§ DIRECTIVE A
Lay out the part of the listing that opens with the line containing "The width and" and closes with the line containing "click(x=796, y=536)" as a Markdown table with the columns Row and Line. Number each line and skip any blank ones. Leave the pictures out of the answer.

Bye Bye Love is a 1995 American romantic comedy film that deals with the central issue of divorce. It was directed by Sam Weisman and written by Gary David Goldberg and Brad Hall. It stars Matthew Modine, Randy Quaid, Paul Reiser, Janeane Garofalo, Amy Brenneman, Eliza Dushku, Rob Reiner, Amber Benson, and Lindsay Crouse. Production costs were heavily underwritten by McDonald's product placement.
 
Goldberg and Hall stated that they included in the script several fictionalized accounts of events that had happened to divorced friends of theirs. Also acting in the film were Jayne Brook, and Ed Flanders in his last movie role.

Plot

This is a story about the breakup of the family. In particular, it focuses on the lifestyle of three divorced men in the Los Angeles area, Dave Goldman (Matthew Modine), wrestling coach/driver's ed teacher Vic D'Amico (Randy Quaid), and real estate agent Donny Carson (Paul Reiser).

The film is presented from their perspective and it reveals their relationships with their children, former wives, girlfriends, male friendships, and their identities as divorced men. In addition to dealing with divorce, the film touches on spousal loss and young adult homelessness.

Cast
 Matthew Modine as Dave Goldman
 Randy Quaid as Vic D'Amico
 Paul Reiser as Donny Carson
 Janeane Garofalo as Lucille
 Rob Reiner as Dr. David Townsend
 Amy Brenneman as Susan (formerly Goldman)

§ PROVIDED DATA
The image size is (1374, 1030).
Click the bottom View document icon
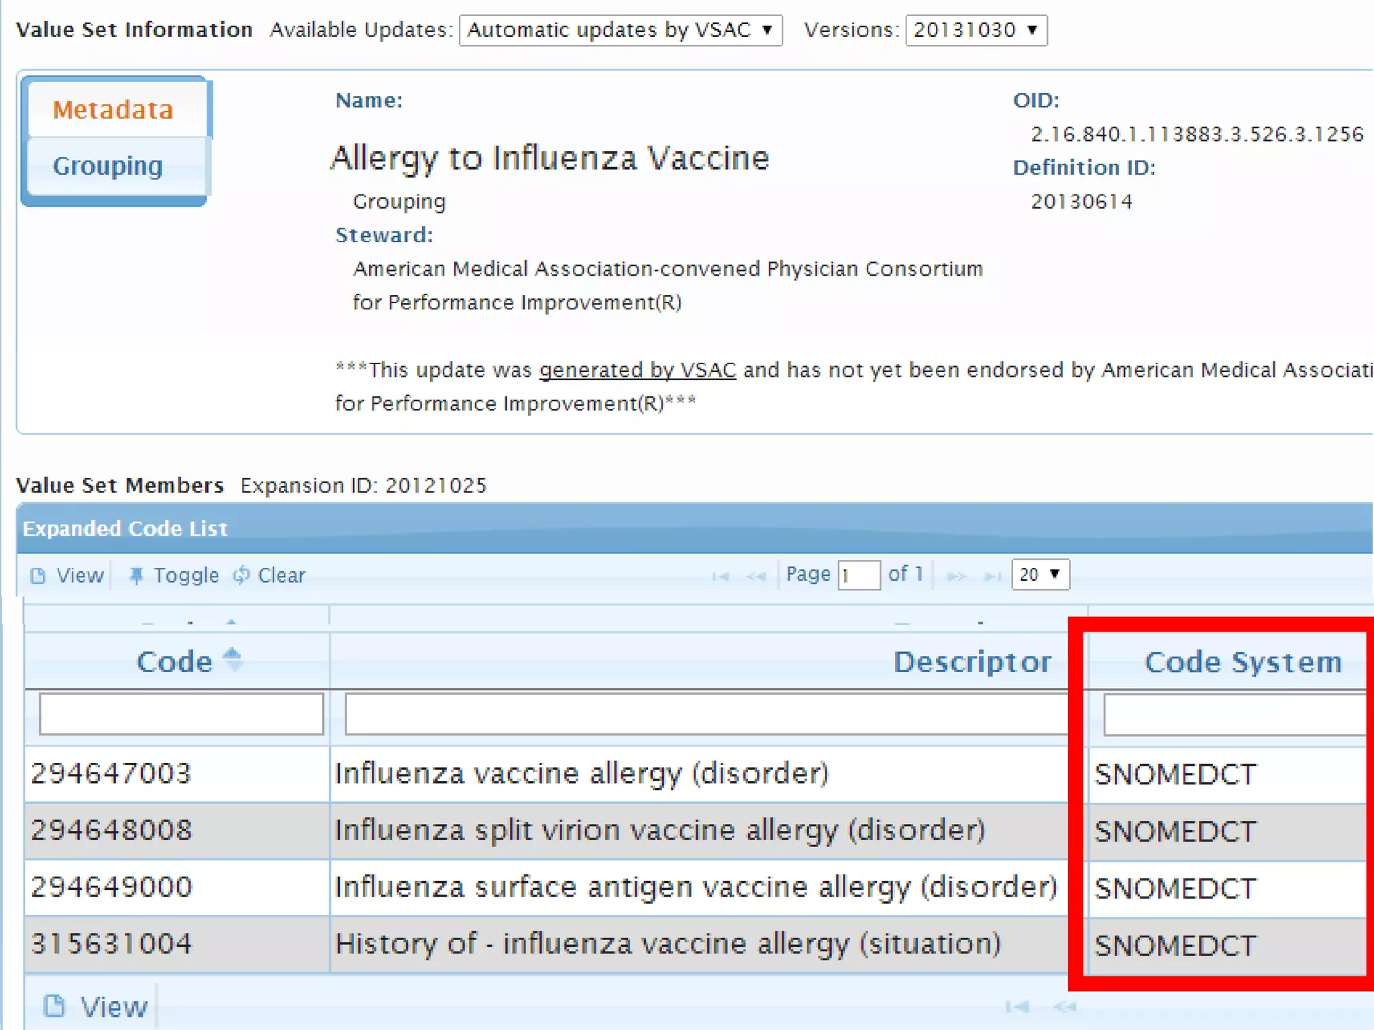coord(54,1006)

---

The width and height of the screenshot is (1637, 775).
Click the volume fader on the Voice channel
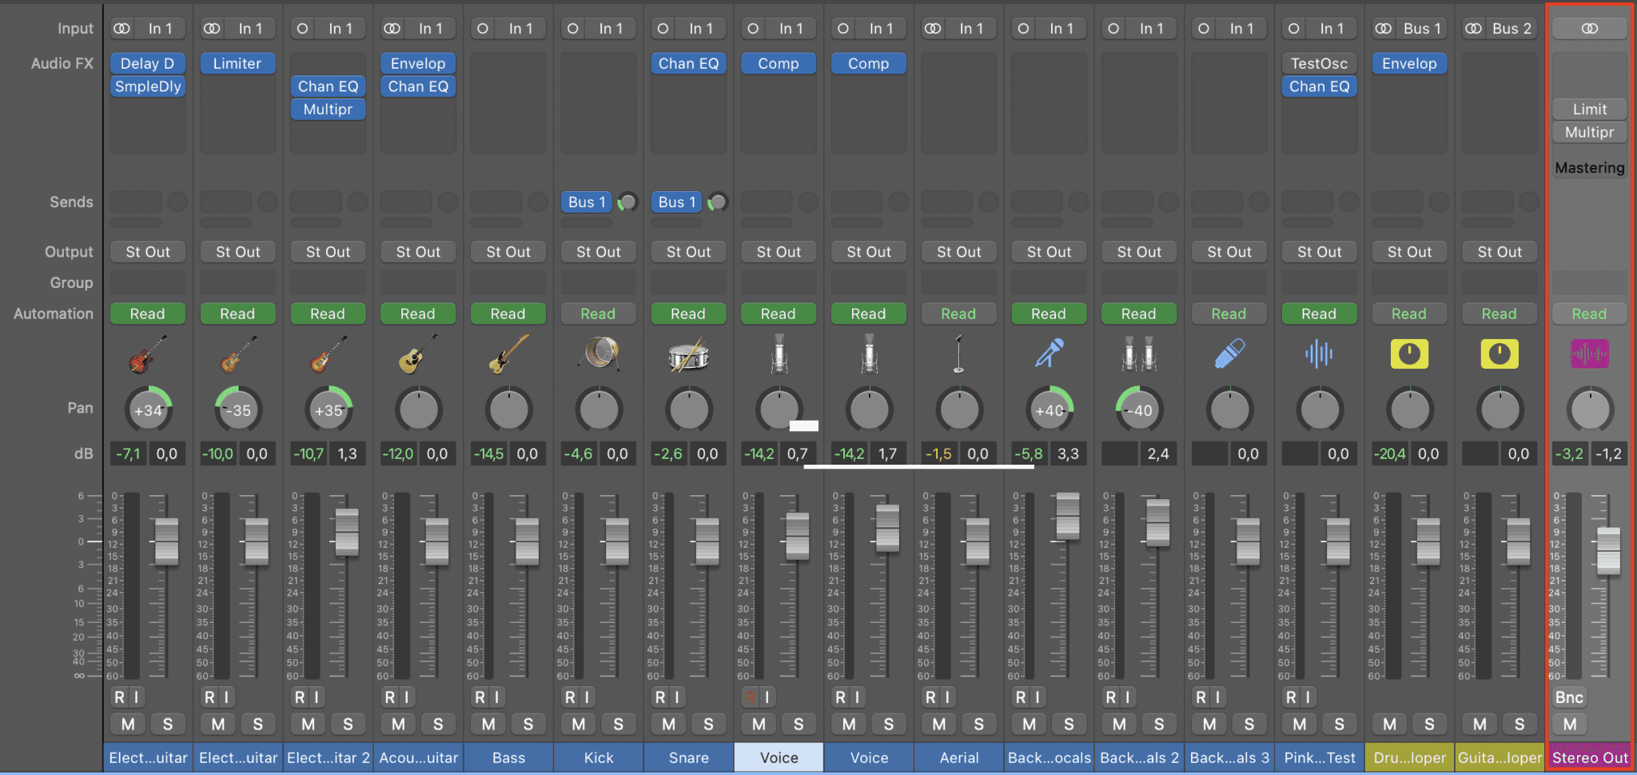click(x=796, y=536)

* * *

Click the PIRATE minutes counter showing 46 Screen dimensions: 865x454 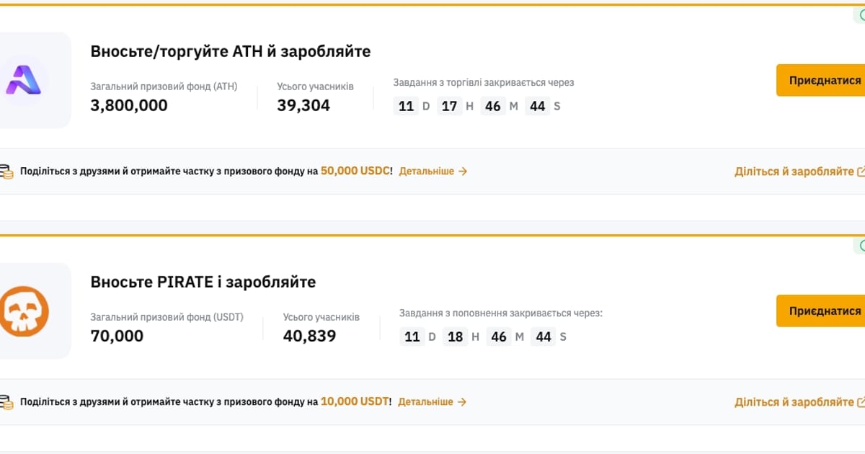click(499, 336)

§ DIRECTIVE B
In the text about the film Bye Bye Love, who directed the film?

§ WRITTEN ANSWER A
| Row | Line |
|---|---|
| 1 | The width and height of the screenshot is (1637, 775). |
| 2 | Click the volume fader on the Voice channel |
| 3 | click(x=796, y=536) |

§ WRITTEN ANSWER B
Sam Weisman